Since then, we have both been connected with several different faith communities, some of them affirming and resonant, others that still seemed to stray from what we knew as our spiritual truth.
Many people ask me: “Why didn’t you just join a liberal/”open and affirming” church in the first place?” I have many answers to that question, which I’ll address in another article. For now, I’ll just say that finding a faith community is never “one size fits all” – it’s a blessing to find anyone who can lift you up and strengthen your faith in a way that is in line with what you know to be true.
Adding religion and spirituality to the mix made my health journey nothing short of a thrill ride. While I was trying out different restrictive diets, some of which included fasting to “cleanse” the system, I was taking advice from Christian leaders who encouraged me to fast and pray so I could figure out whether God wanted me to de-transition or separate from my wife.
I went days at a time without food, my weight dropped below 100 pounds, and I became very weak, both physically and emotionally.

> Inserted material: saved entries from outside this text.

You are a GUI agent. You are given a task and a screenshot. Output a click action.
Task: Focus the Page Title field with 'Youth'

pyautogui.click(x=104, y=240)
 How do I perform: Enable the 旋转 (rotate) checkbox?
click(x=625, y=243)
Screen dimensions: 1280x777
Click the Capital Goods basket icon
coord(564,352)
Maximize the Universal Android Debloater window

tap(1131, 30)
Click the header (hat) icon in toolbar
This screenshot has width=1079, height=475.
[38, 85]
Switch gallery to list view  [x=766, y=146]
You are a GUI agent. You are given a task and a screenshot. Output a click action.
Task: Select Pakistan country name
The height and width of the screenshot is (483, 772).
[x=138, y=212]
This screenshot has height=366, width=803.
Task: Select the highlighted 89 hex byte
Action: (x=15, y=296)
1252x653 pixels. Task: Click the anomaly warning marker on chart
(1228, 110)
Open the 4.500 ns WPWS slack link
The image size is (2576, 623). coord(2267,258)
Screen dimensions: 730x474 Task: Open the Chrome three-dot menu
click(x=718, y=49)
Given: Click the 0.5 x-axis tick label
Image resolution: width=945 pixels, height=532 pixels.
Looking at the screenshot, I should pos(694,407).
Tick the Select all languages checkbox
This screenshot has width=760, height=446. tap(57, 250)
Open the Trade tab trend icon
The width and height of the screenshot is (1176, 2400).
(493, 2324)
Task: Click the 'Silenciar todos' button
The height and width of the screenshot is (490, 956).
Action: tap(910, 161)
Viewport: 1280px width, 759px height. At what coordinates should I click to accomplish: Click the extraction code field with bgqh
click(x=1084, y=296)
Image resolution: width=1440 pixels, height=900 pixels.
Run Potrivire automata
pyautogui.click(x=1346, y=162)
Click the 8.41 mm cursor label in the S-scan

I experienced the euphoric highs of spiritual bliss, and the heartbreaking lows of self-doubt and condemnation from my faith community.
While all this was happening, I was praying constantly for God to heal me, somehow, just show me where I was going wrong so I could finally feel well, and live a normal life. I wondered whether I was being punished for having a sexuality, being trans, or simply for continuing to exist. My self-hate was so severe that I surrounded myself with mentors who believed I deserved punishment, while ignoring the kindness and wisdom of the people who loved me the most.
(For what it’s worth, I am still married, am not celibate, and have not de-transitioned, and I am healthy and happy.)
OK, I thought. I’m paying my dues – lots of spiritual growth, struggles, learnings, and realizations of the truth. Do I get to have a happy life now? Do I finally get to get better? What is it going to take, God?